Nigeria's Petrol Depot Prices Approach N1,000 Per Litre Threshold
Petrol depot prices across Nigeria have surged dramatically, approaching the N1,000 per litre mark, creating fresh concerns for motorists and businesses already grappling with escalating costs. This significant increase follows a recent price adjustment by the Dangote Petroleum Refinery and is further exacerbated by rising global crude oil prices driven by Middle East geopolitical tensions.
Dangote Refinery Triggers Price Chain Reaction
On Monday, March 2, 2026, the Dangote Petroleum Refinery announced a substantial ex-depot price increase of N100, moving from N774 to N874 per litre. This adjustment immediately cascaded through Nigeria's fuel distribution network, with private depots across the country responding by raising their own prices within days.
According to findings from PetroleumPriceNG on Tuesday, March 3, 2026, private depot prices have shifted from the N800 range to above N900 per litre. Specific examples include BONO depot in Lagos selling at N900 per litre, Matrix Lagos quoting N900, TSL pushing its rate to N910 per litre, and Matrix Port Harcourt selling at N940 per litre.
Retail Stations Implement Immediate Price Increases
The steady rise at depot levels has rapidly filtered through to filling stations nationwide, where pump prices are climbing sharply. In Abuja, some stations operated by the Nigerian National Petroleum Company Limited have adjusted prices from N875 to N960 per litre.
In Lagos, independent marketers have been particularly quick to revise their prices. Along Ogunnusi Road, checks revealed that while NNPC retail stations were not dispensing fuel at the time of inspection, independent operators had already implemented significant increases. A Bovas filling station, for instance, raised its pump price from N835 to N935 per litre.

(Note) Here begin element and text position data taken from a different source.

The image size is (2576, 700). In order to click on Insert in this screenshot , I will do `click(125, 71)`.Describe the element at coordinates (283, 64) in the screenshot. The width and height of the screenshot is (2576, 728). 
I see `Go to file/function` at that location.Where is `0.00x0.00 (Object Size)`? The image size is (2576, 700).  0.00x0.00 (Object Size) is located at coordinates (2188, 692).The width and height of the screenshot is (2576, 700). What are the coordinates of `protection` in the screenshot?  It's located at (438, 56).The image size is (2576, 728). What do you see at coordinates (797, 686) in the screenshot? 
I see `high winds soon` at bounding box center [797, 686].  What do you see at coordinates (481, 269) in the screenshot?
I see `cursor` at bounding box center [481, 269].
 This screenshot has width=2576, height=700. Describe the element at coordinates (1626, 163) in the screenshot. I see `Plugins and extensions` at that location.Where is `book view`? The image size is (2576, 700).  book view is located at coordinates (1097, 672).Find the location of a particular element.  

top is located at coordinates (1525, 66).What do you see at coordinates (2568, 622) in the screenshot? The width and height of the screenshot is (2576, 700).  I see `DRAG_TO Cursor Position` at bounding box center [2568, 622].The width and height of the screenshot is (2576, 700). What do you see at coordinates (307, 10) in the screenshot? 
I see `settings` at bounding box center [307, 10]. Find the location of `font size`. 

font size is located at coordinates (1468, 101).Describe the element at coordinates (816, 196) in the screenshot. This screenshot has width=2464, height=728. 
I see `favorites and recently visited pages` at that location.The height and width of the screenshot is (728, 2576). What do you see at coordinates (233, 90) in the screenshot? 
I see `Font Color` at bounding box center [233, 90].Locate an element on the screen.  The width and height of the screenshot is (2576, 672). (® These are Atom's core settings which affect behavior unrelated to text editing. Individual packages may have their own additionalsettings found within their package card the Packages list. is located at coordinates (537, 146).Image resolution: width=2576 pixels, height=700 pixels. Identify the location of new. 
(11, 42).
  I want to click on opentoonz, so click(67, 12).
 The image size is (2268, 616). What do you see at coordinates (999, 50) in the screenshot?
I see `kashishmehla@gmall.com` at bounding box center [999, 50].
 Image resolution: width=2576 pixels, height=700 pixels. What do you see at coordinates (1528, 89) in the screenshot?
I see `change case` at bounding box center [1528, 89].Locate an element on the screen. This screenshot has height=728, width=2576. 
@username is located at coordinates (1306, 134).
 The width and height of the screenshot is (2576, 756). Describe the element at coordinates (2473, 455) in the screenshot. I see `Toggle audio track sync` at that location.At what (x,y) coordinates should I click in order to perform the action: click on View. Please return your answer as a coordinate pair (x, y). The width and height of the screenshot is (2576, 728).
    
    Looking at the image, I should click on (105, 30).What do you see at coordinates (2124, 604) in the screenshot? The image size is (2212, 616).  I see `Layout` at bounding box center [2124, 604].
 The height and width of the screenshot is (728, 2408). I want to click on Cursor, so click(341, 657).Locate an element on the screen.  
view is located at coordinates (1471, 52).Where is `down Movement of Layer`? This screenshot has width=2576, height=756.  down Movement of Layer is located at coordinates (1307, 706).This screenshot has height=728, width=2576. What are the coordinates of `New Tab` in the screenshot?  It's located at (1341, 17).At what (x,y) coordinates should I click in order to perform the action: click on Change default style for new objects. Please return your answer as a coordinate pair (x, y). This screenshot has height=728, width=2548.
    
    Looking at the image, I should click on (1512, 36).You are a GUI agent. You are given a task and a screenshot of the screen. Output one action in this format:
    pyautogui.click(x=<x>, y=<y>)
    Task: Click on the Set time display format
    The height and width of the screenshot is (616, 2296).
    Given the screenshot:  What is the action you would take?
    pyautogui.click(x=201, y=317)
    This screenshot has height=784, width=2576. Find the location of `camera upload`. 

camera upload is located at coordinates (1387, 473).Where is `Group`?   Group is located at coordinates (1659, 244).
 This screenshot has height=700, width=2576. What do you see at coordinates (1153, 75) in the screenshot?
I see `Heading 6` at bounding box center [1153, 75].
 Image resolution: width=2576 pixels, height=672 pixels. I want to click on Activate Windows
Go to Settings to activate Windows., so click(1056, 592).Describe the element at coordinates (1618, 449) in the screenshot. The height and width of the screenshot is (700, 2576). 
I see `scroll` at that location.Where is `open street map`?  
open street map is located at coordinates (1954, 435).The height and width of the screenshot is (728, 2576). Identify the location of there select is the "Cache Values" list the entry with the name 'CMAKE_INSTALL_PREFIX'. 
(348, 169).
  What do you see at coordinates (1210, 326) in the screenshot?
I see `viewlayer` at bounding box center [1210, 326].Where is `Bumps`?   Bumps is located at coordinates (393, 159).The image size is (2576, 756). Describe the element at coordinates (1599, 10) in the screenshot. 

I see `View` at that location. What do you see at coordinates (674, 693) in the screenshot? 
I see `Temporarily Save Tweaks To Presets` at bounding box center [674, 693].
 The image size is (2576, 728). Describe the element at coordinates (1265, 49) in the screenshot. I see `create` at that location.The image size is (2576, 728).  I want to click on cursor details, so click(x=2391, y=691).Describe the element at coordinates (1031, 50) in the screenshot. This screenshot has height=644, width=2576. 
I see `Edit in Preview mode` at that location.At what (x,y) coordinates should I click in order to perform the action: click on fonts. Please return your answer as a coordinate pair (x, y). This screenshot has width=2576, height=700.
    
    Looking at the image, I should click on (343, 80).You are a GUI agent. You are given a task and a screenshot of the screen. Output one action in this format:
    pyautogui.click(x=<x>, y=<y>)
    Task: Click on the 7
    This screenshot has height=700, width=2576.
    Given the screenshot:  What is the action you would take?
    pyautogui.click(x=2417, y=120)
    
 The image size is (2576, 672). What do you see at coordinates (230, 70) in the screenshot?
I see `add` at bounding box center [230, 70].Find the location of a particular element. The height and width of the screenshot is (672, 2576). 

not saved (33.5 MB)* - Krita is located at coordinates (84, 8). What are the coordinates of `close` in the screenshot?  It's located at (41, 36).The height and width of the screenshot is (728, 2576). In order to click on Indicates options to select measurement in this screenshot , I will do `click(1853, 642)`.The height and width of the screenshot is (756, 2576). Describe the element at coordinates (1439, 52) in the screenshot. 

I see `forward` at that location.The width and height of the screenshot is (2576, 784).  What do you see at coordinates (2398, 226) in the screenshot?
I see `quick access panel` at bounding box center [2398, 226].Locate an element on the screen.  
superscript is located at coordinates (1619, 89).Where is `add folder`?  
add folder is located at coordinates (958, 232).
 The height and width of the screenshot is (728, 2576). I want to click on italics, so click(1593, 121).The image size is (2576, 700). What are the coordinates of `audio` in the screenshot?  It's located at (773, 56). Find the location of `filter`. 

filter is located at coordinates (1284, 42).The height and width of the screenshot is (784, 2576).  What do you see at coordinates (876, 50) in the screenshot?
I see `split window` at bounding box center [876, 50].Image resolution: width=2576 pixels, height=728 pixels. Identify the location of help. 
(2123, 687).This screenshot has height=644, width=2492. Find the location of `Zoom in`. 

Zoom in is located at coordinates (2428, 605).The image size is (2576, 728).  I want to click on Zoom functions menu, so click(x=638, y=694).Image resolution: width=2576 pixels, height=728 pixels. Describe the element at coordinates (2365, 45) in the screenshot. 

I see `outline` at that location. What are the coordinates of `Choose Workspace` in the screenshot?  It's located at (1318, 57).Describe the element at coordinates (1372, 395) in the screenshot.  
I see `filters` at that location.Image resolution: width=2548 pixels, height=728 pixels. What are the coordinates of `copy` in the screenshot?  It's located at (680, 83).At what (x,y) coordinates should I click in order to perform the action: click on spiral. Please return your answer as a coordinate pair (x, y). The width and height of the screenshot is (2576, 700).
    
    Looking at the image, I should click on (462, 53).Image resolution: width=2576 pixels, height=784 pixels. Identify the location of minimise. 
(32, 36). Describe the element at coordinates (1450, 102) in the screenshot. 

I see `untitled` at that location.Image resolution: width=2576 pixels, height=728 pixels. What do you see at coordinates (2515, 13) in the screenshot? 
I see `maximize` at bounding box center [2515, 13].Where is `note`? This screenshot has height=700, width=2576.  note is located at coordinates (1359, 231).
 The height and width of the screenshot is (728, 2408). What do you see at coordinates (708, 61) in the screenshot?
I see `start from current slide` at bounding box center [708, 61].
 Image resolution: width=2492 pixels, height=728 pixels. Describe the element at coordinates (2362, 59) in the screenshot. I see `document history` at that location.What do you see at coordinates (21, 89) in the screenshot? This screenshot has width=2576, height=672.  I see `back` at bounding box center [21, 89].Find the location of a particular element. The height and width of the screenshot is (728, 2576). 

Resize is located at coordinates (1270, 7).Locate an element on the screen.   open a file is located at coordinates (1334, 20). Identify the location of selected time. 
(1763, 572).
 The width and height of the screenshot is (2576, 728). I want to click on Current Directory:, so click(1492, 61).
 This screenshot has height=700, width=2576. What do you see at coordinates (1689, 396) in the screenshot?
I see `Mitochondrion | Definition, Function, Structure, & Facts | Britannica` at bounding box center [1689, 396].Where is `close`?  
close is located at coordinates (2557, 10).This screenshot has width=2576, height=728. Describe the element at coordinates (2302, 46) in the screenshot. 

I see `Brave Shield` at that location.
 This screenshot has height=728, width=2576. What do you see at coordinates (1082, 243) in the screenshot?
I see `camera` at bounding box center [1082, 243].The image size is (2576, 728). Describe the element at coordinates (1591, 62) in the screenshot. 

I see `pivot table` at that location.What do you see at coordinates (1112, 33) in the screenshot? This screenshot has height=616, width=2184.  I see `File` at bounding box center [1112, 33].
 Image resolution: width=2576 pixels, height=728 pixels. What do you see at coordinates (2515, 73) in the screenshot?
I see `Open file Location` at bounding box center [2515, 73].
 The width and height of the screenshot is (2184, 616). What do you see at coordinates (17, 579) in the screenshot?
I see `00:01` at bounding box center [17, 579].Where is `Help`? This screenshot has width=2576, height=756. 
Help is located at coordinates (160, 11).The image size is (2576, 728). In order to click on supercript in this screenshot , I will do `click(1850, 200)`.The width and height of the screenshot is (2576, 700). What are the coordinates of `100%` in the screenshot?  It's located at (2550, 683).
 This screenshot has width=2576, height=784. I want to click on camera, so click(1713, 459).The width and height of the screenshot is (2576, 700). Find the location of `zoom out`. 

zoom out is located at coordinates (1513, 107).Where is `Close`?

Industry analysts warn that with depot prices inching toward N1,000 per litre, retail pump prices could soon cross that threshold if global market conditions remain unstable.
Middle East Tensions Drive Global Oil Price Surge
Energy analysts attribute the latest price spike to escalating geopolitical tensions in the Middle East involving the United States, Israel, and Iran. This crisis has disrupted global supply chains and driven up crude oil benchmarks significantly.
Brent Crude climbed above $80 per barrel on Monday and was trading around $84.2 per barrel at the time of reporting. Market experts caution that prices could potentially exceed $100 per barrel if supply disruptions persist.
While higher crude prices may theoretically boost Nigeria's oil revenue, the immediate impact on consumers is negative. Since the deregulation of Nigeria's downstream petroleum sector, petrol prices have become largely influenced by global crude rates and foreign exchange movements. Any sustained increase in crude prices translates directly to higher domestic pump prices.
PETROAN Raises Inflation and Vulnerability Concerns
The Petroleum Products Retail Outlets Owners Association of Nigeria has expressed serious concern over the growing crisis, warning that Nigeria remains highly vulnerable due to its continued reliance on imported refined petroleum products.
In a statement signed by its National Public Relations Officer, Dr. Joseph Obele, the association's National President, Dr. Billy Gillis-Harry, described the Middle East conflict as a significant threat to energy-importing nations. He specifically noted that instability around the Strait of Hormuz, a critical oil transit route through which approximately 20 percent of the world's crude oil shipments pass daily, poses serious risks to global supply chains.
According to PETROAN, prolonged tension could intensify pressure on Nigeria's foreign exchange reserves, drive up transportation costs across all sectors, and worsen the country's already challenging inflation situation.
Calls for Policy Stability and Local Refining Capacity
To cushion the impact of these price increases, petroleum marketers are urging the federal government to sustain and strengthen the Naira-for-Crude policy to reduce dependence on foreign exchange for petroleum imports. They have also called for accelerated rehabilitation and full operationalisation of Nigeria's four state-owned refineries.
Strengthening local refining capacity, industry stakeholders argue, would significantly reduce import dependence and better shield the Nigerian economy from external shocks and global market volatility.
For now, motorists across Lagos, Abuja, and other major Nigerian cities are bracing for further price increases as uncertainty continues to dominate the global oil market. If tensions in the Middle East persist, industry observers suggest that the era of sub-N900 petrol may soon become a distant memory for Nigerian consumers.